Representative TEM images of as-grown CNTs under constant reaction temperature of 650 °C for flow rate of precursor: Pine oil (a) 20 mL per hour (b) 30 mL per hour; Methyl ester of Jatropha carcus oil (c) 30 mL per hour (d) 20 mL per hour and Methyl ester of Pongamia pinnata oil (e) 30 mL per hour (f) 20 mL per hour.
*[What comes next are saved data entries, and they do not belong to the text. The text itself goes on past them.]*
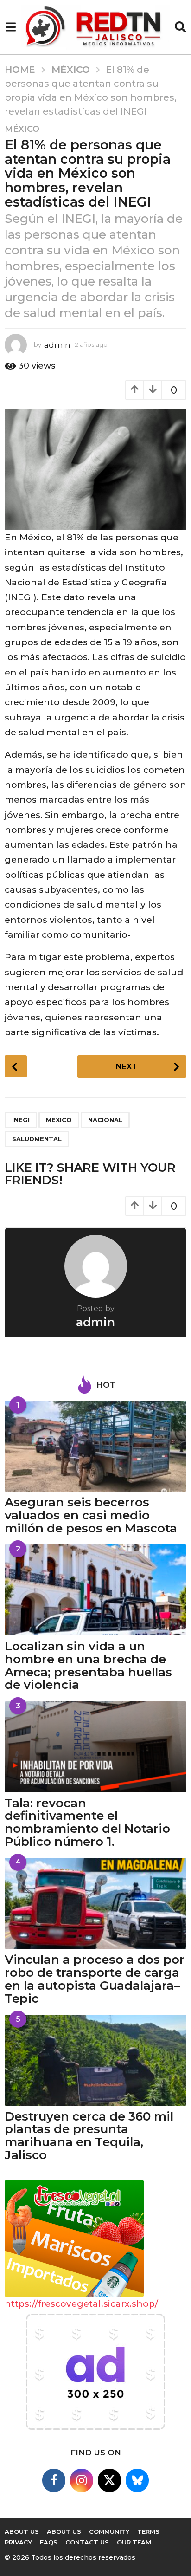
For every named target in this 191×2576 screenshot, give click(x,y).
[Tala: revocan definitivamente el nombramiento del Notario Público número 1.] (95, 1746)
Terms (148, 2531)
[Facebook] (53, 2480)
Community (109, 2531)
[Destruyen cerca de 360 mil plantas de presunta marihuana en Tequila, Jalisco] (95, 2060)
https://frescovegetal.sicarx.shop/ (81, 2303)
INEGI (21, 1119)
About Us (64, 2531)
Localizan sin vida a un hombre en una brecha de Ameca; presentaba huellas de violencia (88, 1665)
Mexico (59, 1119)
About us (22, 2531)
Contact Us (87, 2542)
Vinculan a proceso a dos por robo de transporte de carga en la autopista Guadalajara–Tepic (95, 1978)
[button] (10, 27)
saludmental (37, 1138)
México (22, 129)
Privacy (18, 2542)
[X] (109, 2480)
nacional (105, 1119)
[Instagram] (81, 2480)
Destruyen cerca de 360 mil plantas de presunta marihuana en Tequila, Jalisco (89, 2135)
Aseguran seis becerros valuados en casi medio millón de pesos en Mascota (91, 1515)
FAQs (48, 2542)
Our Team (134, 2542)
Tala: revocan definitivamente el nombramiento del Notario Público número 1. (87, 1822)
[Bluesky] (137, 2480)
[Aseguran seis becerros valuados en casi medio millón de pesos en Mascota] (95, 1446)
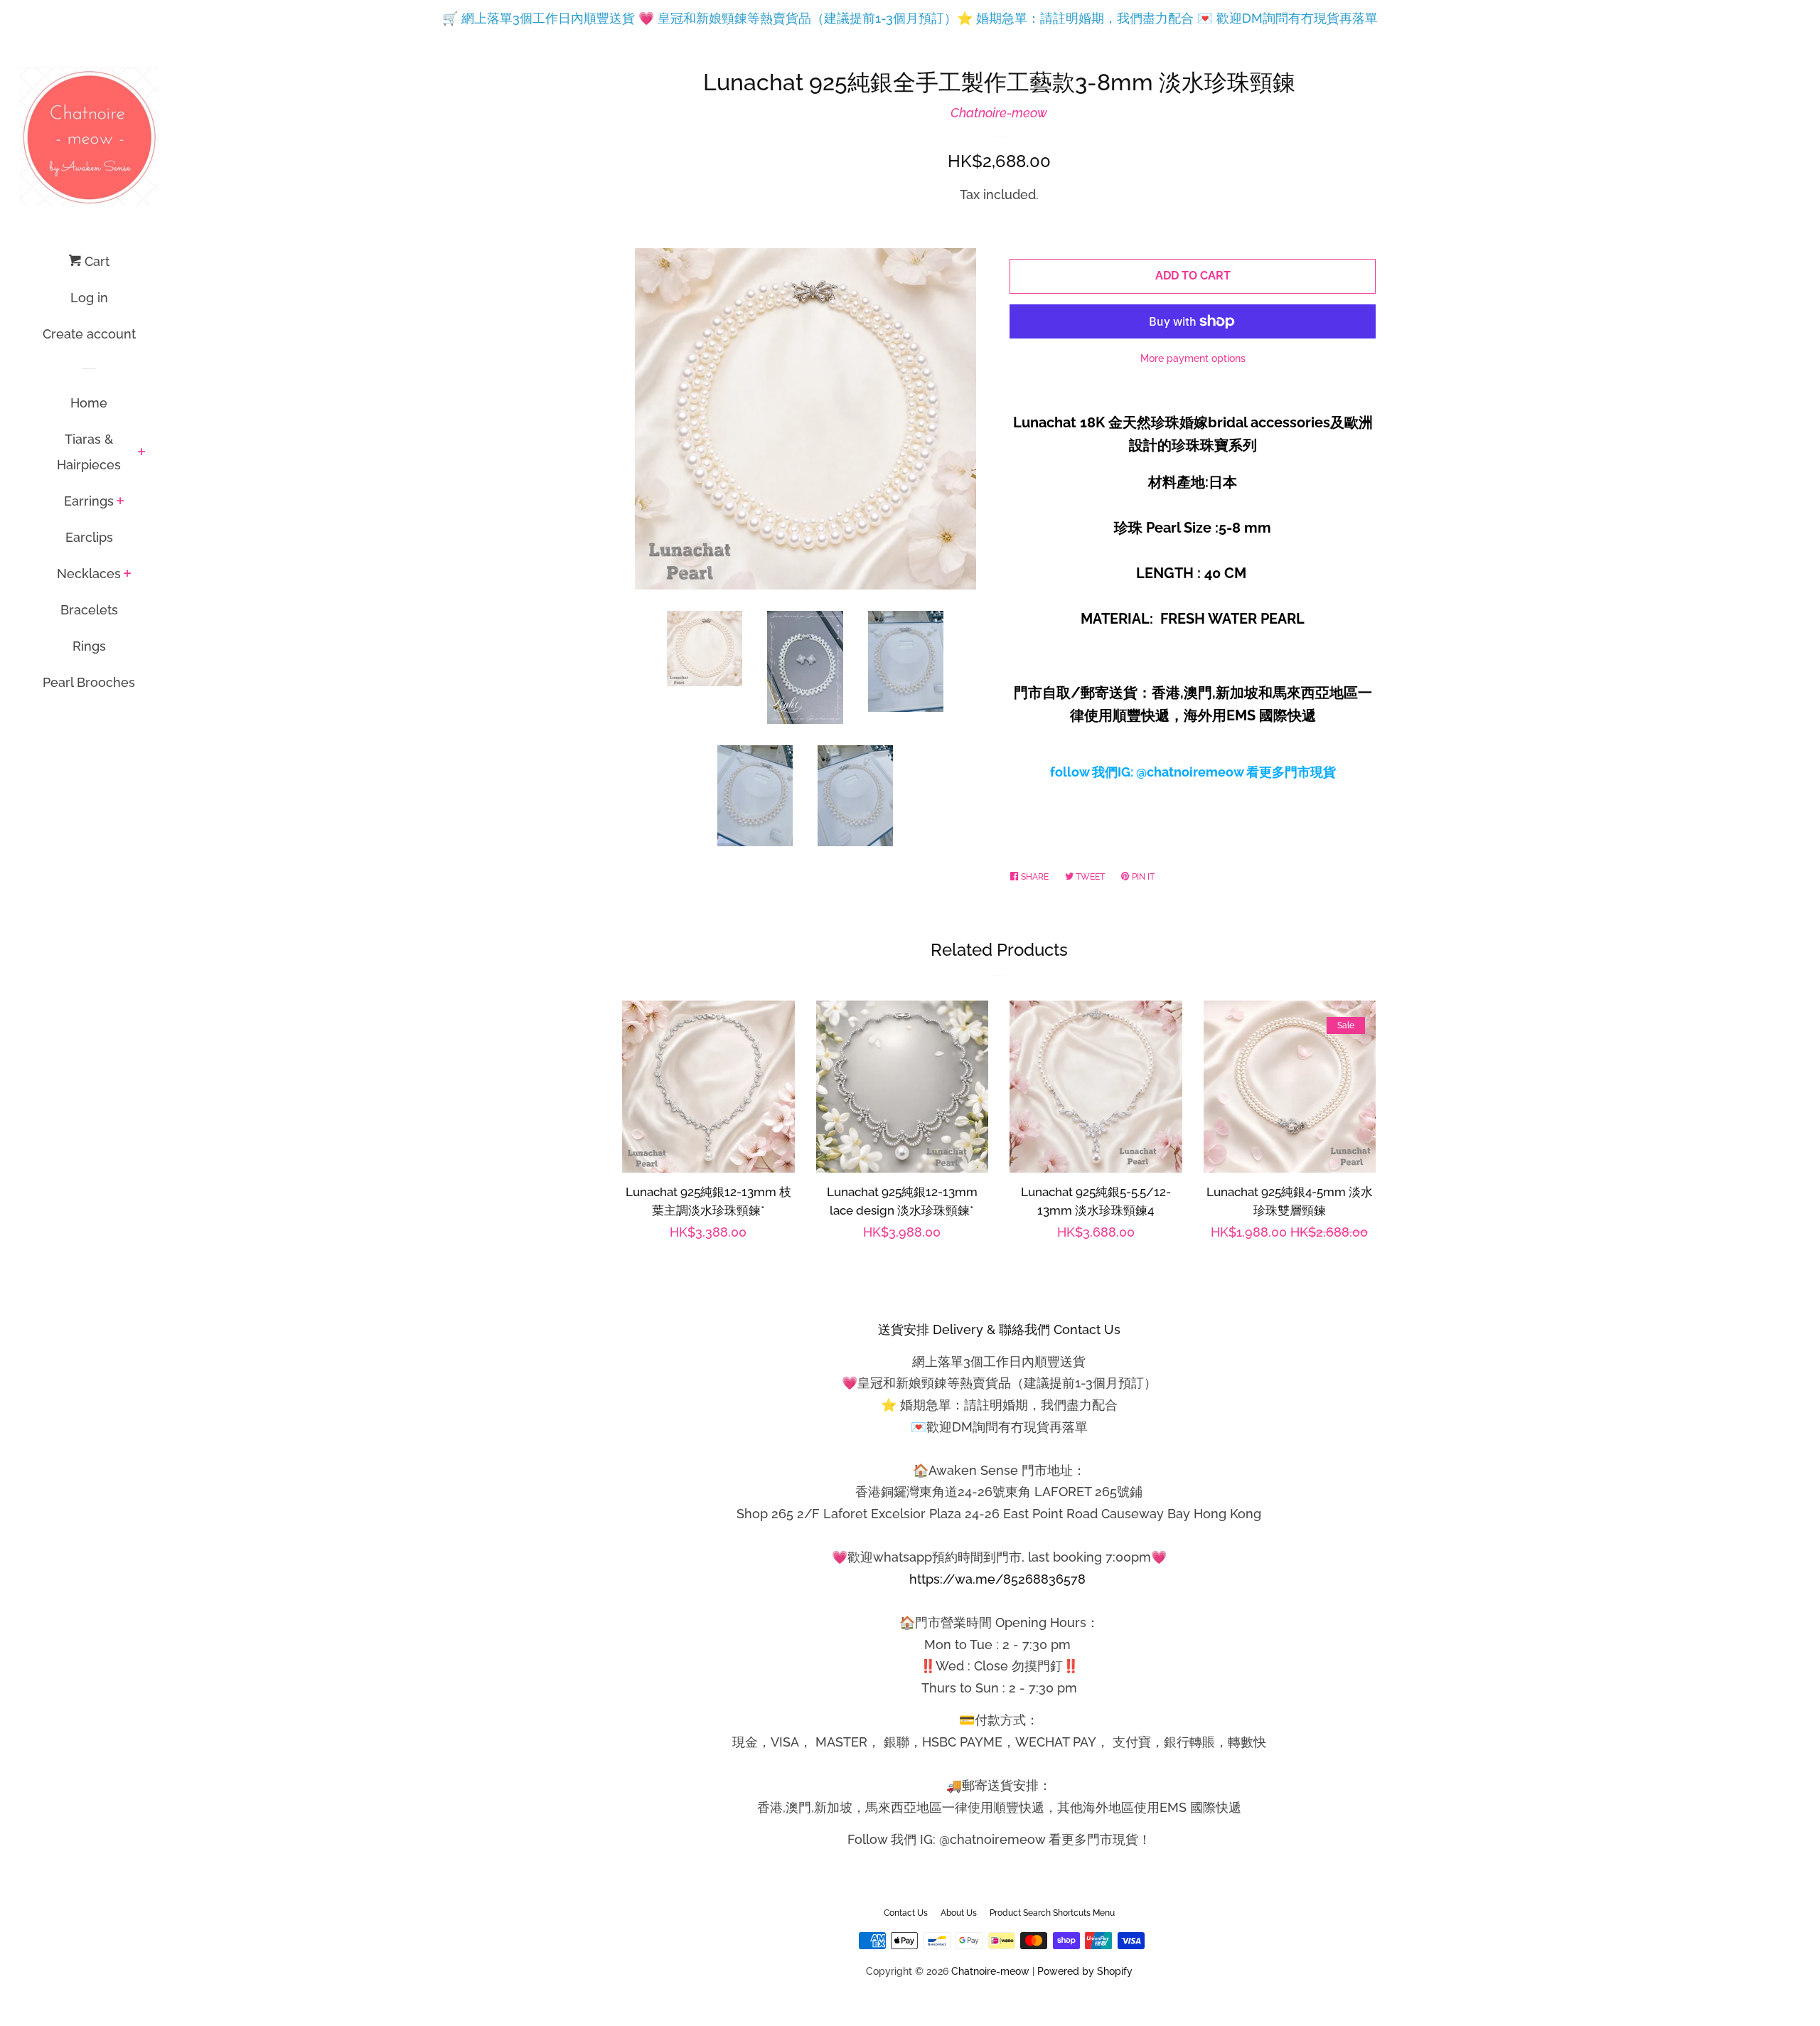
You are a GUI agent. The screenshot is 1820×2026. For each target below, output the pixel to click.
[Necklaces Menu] (127, 574)
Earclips (89, 537)
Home (88, 402)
The Fig. 2a shows TEM images of sample prepared using Pine oil as carbon source at a flow rate of 20 mL per hour over silica supported Fe, Co and Mo catalyst at a reaction temperature of 650°C. The TEM images indicate that the inner and outer diameter was uniform over entire length of the tube. It is also evident that carbon nanotubes do not contain encapsulated catalyst but amorphous carbon at the outer wall of the tube. The well crystallization of the graphene layer was confirmed from the IG/ID ratio of 2.5 (Fig.3a). The IG/ID ratio increases with increase of precursor flow rate from 10mL per hour to 20 mL per hour, but further increase of precursor flow rate to 30mL per hour results in decrease of IG/ID ratio to 0.5 (Fig.3b). The improved quality can be attributed to increase of precursor concentration in the tube. The higher flow rate of precursor (20 mL per hour) increases precursor concentration in the tube which leads to increase in decomposition of precursor over catalyst. Thus quality carbon nanotubes were formed at a reaction temperature of 650 °C. However, too high a concentration of precursor (30 mL per hour) or a reaction temperature of 750 °C leads to the formation of amorphous product as vapor phase decomposition of precursor is promoted than the decomposition over catalyst. The results are in good accordance with the reports by Afre et al. [17]. They have synthesized MWNTs using turpentine oil as a precursor by spray pyrolysis method in the temperature range of 600 to 800 °C. While Ghosh and co workers [18] reported synthesis of single walled carbon nanotube at a reaction temperature of 850 °C and abundant amount of MWCNTs at lower temperatures using turpentine oil as precursor by CVD method. No lower frequency RBM peaks in Raman spectra of our samples shows the absence of SWNTs.

Figure 3.

Typical Raman spectrum (green laser with excitation wavelength 532 nm) of as-grown MWNTs at different flow rate of precursors: Pine oil (a) 20 mL per hour (b) 30 mL per hour; Methyl ester of Jatropha carcus oil (c) 20 mL per hour (d) 30 mL per hour and Methyl ester of Pongamia pinnata oil (e) 20 mL per hour (f) 30 mL per hour.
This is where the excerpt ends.